(Collected data entries)
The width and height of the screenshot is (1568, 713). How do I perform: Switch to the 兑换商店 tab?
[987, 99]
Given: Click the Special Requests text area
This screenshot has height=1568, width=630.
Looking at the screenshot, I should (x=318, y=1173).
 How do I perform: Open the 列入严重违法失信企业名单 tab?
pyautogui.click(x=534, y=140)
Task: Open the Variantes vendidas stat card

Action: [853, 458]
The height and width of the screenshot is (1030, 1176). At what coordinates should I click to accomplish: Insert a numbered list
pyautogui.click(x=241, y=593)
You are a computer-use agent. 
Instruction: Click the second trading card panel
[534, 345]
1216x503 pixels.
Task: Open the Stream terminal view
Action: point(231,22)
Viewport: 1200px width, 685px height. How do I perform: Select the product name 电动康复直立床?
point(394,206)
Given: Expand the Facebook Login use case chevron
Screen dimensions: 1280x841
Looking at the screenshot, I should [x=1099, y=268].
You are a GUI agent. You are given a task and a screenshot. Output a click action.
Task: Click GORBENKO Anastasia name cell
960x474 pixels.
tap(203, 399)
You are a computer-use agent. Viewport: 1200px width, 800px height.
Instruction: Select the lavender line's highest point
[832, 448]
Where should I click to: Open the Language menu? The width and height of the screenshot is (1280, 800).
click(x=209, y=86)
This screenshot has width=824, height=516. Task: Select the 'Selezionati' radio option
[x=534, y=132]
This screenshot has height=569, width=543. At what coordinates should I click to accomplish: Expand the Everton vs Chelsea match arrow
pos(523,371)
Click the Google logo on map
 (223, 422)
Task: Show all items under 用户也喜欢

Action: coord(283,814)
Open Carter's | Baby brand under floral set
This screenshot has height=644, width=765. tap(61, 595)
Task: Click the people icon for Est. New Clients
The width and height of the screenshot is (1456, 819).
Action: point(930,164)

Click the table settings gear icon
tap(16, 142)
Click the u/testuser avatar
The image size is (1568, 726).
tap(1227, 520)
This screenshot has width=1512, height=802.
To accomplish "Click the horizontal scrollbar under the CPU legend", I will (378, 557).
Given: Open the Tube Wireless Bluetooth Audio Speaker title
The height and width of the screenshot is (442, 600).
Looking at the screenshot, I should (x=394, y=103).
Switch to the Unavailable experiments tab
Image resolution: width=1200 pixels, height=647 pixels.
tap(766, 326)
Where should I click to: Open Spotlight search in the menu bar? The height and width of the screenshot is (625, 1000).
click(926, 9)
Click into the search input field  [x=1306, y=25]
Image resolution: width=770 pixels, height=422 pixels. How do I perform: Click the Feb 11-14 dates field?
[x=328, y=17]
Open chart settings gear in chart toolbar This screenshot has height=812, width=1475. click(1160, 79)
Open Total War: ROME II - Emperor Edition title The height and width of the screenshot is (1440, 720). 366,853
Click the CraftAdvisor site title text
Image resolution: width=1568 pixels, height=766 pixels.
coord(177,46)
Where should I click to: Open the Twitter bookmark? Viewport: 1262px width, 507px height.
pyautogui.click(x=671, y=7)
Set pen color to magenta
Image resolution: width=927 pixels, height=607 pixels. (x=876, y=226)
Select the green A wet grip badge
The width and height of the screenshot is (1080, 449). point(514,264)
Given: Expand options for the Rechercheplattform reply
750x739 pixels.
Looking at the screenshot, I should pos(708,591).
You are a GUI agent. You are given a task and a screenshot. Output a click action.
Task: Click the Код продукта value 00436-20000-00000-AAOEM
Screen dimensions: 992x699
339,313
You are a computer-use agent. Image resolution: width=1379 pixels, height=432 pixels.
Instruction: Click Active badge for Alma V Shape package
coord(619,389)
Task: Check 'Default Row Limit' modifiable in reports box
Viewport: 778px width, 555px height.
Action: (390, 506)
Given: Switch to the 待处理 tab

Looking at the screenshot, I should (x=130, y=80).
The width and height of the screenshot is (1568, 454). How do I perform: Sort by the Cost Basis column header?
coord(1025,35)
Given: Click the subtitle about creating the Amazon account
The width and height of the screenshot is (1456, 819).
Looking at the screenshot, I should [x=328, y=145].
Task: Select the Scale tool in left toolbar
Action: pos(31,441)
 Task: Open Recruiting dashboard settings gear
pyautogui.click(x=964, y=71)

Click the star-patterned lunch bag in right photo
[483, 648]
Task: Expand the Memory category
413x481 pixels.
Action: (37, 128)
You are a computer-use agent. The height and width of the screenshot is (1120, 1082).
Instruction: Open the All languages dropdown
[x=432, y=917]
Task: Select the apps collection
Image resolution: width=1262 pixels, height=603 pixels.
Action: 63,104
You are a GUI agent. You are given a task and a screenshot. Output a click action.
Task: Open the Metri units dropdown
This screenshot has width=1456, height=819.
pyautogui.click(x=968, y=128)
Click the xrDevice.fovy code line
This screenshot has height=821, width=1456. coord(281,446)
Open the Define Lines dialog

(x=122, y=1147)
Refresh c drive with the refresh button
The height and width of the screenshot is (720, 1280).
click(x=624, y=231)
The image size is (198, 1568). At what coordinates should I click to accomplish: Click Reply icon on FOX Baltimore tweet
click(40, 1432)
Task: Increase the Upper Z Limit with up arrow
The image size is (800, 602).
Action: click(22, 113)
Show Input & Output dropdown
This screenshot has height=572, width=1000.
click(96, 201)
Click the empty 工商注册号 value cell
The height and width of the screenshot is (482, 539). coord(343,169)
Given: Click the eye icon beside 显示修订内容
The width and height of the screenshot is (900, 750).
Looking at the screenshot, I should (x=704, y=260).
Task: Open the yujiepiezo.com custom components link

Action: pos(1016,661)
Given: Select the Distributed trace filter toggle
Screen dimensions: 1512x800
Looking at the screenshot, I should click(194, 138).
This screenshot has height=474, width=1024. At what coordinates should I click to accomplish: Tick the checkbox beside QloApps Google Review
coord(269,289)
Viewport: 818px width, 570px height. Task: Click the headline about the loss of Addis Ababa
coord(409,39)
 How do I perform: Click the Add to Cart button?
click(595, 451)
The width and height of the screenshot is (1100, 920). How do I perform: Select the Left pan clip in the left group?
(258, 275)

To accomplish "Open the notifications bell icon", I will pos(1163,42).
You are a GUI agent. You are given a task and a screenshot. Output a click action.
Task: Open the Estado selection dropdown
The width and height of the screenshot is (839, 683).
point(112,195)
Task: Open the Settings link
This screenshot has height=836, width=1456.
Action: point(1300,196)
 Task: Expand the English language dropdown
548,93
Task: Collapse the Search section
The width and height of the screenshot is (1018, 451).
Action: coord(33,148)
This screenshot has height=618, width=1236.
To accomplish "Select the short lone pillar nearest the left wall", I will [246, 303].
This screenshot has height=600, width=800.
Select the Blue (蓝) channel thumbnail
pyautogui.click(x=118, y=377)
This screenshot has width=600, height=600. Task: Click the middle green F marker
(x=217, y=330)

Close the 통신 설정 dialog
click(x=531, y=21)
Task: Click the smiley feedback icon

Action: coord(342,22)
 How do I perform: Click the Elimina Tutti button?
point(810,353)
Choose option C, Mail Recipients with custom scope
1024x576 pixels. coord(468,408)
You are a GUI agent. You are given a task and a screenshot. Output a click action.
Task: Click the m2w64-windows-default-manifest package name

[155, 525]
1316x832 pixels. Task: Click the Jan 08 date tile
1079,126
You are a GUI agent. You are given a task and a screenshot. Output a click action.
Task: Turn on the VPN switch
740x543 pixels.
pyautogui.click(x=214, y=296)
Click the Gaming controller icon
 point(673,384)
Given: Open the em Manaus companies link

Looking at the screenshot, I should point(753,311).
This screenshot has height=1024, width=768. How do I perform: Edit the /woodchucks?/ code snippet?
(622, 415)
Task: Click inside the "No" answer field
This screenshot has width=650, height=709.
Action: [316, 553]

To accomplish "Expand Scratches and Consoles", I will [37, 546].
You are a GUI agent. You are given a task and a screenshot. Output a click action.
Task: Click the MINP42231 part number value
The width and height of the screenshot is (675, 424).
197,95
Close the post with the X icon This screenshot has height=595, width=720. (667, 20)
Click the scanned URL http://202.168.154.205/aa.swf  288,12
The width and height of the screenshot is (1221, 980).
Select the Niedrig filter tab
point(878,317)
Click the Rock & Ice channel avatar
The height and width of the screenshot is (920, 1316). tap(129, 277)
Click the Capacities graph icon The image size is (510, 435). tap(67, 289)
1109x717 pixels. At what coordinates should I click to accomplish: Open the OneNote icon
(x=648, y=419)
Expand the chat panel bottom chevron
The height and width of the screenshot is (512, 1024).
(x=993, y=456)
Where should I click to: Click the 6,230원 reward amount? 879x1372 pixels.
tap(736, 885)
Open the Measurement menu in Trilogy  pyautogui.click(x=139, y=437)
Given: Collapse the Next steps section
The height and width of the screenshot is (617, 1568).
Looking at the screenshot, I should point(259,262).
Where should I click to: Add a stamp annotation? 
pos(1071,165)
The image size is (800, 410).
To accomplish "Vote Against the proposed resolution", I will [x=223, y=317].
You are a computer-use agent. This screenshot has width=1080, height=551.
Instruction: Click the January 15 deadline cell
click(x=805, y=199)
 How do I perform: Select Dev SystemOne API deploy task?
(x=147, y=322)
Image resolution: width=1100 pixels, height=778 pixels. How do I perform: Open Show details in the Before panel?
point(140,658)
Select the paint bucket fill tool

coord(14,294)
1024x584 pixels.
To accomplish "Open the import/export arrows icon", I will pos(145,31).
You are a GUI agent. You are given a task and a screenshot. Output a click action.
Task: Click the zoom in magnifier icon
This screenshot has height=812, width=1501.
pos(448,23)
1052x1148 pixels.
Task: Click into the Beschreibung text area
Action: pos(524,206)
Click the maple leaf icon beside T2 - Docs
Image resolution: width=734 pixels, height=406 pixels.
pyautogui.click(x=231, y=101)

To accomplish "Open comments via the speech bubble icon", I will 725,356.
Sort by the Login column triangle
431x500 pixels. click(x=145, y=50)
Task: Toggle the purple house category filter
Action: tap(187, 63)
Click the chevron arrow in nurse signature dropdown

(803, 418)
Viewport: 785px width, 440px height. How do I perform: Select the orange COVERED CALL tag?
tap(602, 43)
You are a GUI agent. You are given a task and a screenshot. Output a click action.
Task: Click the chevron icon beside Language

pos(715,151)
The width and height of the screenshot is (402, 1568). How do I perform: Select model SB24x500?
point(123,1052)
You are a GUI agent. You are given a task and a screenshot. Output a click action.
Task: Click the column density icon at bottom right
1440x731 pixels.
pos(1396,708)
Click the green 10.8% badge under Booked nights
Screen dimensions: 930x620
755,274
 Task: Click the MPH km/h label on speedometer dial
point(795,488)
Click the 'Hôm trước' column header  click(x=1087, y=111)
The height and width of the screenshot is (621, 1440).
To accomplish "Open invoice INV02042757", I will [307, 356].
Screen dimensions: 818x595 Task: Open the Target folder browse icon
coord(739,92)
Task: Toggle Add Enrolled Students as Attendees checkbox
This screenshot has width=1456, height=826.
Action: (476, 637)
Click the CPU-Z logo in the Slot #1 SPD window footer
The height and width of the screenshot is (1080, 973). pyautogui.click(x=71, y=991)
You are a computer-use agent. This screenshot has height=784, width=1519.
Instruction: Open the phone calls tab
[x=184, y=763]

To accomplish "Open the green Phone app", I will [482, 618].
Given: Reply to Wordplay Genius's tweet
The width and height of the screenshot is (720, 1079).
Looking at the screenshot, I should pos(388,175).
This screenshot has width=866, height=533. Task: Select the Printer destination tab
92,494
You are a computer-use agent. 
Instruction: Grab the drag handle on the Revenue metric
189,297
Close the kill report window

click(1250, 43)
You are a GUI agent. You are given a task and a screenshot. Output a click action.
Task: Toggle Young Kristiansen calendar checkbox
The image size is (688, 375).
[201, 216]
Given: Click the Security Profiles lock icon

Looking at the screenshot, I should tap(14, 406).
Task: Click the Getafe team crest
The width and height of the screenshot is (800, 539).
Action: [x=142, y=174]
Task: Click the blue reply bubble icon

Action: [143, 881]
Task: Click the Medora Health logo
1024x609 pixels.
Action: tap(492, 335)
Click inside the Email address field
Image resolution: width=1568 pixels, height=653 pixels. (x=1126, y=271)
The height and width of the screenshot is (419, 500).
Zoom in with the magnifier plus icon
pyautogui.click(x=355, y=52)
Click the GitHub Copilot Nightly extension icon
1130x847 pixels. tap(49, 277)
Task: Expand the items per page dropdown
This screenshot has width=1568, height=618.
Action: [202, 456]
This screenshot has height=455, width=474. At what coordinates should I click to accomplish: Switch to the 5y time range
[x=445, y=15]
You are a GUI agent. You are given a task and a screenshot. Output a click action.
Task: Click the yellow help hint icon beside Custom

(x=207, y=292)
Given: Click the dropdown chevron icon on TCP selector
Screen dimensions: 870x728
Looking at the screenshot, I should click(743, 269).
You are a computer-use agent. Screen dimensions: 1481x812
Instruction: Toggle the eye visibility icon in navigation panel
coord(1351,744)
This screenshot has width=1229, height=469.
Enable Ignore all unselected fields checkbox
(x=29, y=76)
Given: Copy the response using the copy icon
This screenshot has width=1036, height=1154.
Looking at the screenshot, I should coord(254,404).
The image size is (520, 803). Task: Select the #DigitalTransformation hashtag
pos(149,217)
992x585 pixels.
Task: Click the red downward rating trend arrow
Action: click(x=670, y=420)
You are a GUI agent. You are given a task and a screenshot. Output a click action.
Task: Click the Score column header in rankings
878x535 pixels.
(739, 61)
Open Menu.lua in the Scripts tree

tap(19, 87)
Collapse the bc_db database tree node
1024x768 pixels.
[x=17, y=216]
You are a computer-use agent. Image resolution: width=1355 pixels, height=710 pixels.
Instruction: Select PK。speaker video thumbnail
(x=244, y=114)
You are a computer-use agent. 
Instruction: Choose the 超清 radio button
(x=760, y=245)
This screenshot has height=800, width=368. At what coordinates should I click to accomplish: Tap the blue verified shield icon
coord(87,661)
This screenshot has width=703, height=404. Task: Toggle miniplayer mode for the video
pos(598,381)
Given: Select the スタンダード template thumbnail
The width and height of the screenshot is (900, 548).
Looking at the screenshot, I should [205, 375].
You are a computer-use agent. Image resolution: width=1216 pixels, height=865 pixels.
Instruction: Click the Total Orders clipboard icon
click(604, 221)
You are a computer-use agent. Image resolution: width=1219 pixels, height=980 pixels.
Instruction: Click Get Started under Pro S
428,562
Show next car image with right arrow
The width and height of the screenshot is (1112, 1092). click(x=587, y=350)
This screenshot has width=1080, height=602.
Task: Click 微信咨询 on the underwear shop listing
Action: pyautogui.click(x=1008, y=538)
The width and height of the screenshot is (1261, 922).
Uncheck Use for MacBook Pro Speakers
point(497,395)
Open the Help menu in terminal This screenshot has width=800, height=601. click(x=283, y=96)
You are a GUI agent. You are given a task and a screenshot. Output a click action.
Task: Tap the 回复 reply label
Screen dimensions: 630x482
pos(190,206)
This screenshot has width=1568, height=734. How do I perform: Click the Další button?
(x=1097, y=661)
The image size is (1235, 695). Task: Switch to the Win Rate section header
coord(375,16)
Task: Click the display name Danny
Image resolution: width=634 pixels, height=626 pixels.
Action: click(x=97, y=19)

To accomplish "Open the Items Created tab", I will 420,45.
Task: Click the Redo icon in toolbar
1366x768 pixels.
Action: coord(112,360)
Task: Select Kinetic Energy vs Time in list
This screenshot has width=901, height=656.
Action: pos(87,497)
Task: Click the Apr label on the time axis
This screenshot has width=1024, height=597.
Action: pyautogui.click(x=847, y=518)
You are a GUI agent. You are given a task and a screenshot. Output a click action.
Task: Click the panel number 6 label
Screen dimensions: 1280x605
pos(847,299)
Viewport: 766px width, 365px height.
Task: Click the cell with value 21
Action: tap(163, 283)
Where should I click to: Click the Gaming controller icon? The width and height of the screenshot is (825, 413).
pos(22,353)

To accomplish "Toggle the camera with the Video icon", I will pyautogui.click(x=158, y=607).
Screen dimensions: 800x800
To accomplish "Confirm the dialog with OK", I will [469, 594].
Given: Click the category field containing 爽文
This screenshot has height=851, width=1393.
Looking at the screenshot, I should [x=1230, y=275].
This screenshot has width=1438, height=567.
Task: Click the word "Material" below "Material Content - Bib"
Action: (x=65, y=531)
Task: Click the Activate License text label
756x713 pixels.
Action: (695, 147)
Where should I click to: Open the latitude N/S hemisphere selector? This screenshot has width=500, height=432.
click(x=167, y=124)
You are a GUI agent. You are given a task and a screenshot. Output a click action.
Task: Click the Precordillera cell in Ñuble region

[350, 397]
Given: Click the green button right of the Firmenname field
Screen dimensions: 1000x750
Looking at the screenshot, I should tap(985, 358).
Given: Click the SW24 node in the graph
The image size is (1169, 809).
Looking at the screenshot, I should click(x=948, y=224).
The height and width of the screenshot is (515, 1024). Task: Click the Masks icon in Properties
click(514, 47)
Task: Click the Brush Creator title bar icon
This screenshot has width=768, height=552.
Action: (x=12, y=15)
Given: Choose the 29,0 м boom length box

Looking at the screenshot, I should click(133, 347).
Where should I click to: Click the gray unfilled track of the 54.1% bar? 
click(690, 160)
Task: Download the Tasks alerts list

* [Task statement]
When a line in the data contains the string "will", copy that line.

* [Your response]
To accomplish "Click the horizontal scrollbar under the CPU legend", I will (378, 557).
To accomplish "Open the notifications bell icon", I will pos(1163,42).
To accomplish "Select the short lone pillar nearest the left wall", I will [246, 303].
To accomplish "Expand Scratches and Consoles", I will [37, 546].
To accomplish "Vote Against the proposed resolution", I will [x=223, y=317].
To accomplish "Open the import/export arrows icon", I will pos(145,31).
To accomplish "Open comments via the speech bubble icon", I will 725,356.
To accomplish "Open invoice INV02042757", I will [307, 356].
To accomplish "Open the green Phone app", I will [482, 618].
To accomplish "Open the Items Created tab", I will 420,45.
To accomplish "Toggle the camera with the Video icon", I will pyautogui.click(x=158, y=607).
To accomplish "Confirm the dialog with OK", I will [469, 594].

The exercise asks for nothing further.